> Arbeitsauftrag:
Beantworten Sie anhand des Textes über Stephan Seidlmayer:
(a) In welcher Stadt nahm Seidlmayer den Gerda-Henkel-Preis entgegen?
(b) Wie viel erwirtschaftete Ägypten 2010 umgerechnet aus dem Tourismusgeschäft?
(c) Seit welchem Jahr leitet Seidlmayer die Abteilung Kairo des Deutschen Archäologischen Instituts?

Der Ägyptologe Stephan Seidlmayer machte bei seiner Auszeichnung mit dem Gerda-Henkel-Preis auf die schwierige Lage von Archäologen in Ägypten aufmerksam. Als Grund für die prekäre Lage sieht Seidlmayer die Nachwirkungen des „Arabischen Frühlings.“
Die Umbrüche in der arabischen Welt haben nach Ansicht des Ägyptologen Stephan Seidlmayer massive Auswirkungen auf die Arbeit von Archäologen in der Region. So hätten der „Arabische Frühling“ und die nachfolgenden Wirren in Ägypten „auch infolge überzogener Berichterstattung“ zu einem massiven Einbruch beim Tourismus geführt, sagte Seidlmayer am Montagabend (13.10.2014) in Düsseldorf. In der Folge seien weniger Gelder zum Schutz von Altertümern vorhanden. Seidlmayer äußerte sich bei der Entgegennahme des Gerda-Henkel-Preises.
In einem Land, das noch 2010 umgerechnet 16,5 Milliarden US-Dollar aus dem Tourismusgeschäft erwirtschaftet habe, dürften Archäologen keine Haltung der „gepflegten Marginalität“ an den Tag legen, forderte Seidlmayer. Stattdessen gelte es, sich aktiv um den Schutz des kulturellen Erbes zu kümmern sowohl im Dialog mit den ägyptischen Behörden als auch im Gespräch mit den Anwohnern. Als Beispiel für eine Initiative für die Bevölkerung vor Ort nannte der Forscher einen digitalen Reiseführer, der die archäologischen Stätten bei Assuan erschließen soll.
Der Spezialist für das alte Ägypten zählt international zu den renommiertesten Vertretern seines Fachs und war unter anderem Projektleiter für das Altägyptische Wörterbuch. Seit 2009 ist Seidlmayer Direktor der Abteilung Kairo des Deutschen Archäologischen Instituts und erforscht dort unter anderem Felsinschriften in der Region von Assuan und das Pyramiden- und Gräberfeld Dahschur 26 Kilometer südlich von Gizeh.

> Erfasste Daten:

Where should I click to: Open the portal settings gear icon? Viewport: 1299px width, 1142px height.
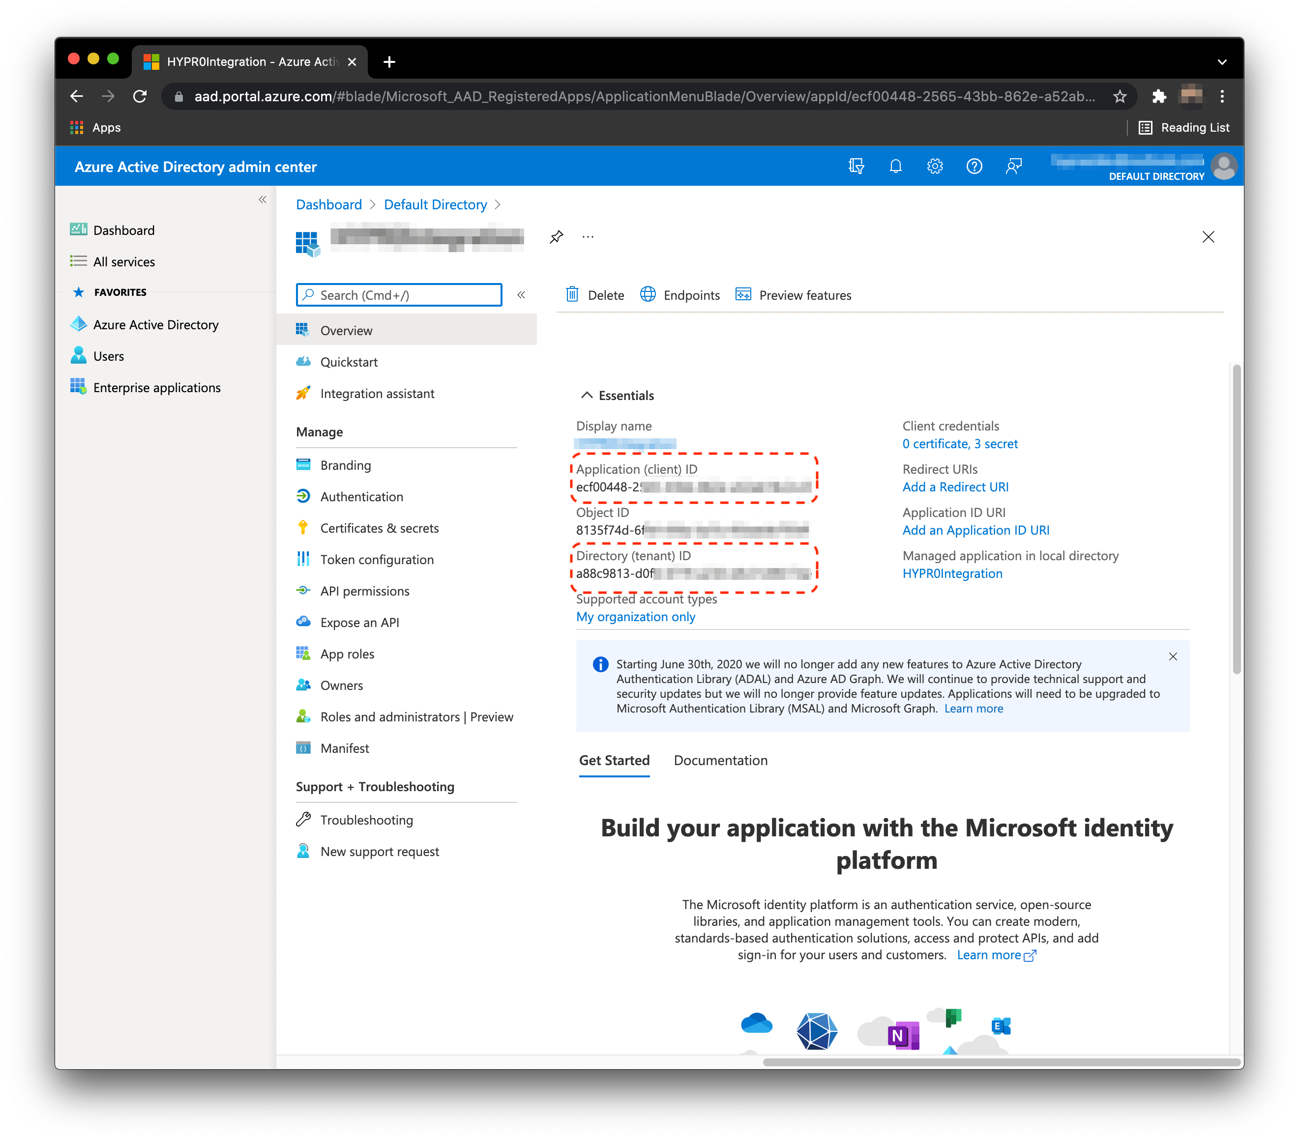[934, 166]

> Lösung:
(a) In Düsseldorf.
(b) Umgerechnet 16,5 Milliarden US-Dollar.
(c) Seit 2009.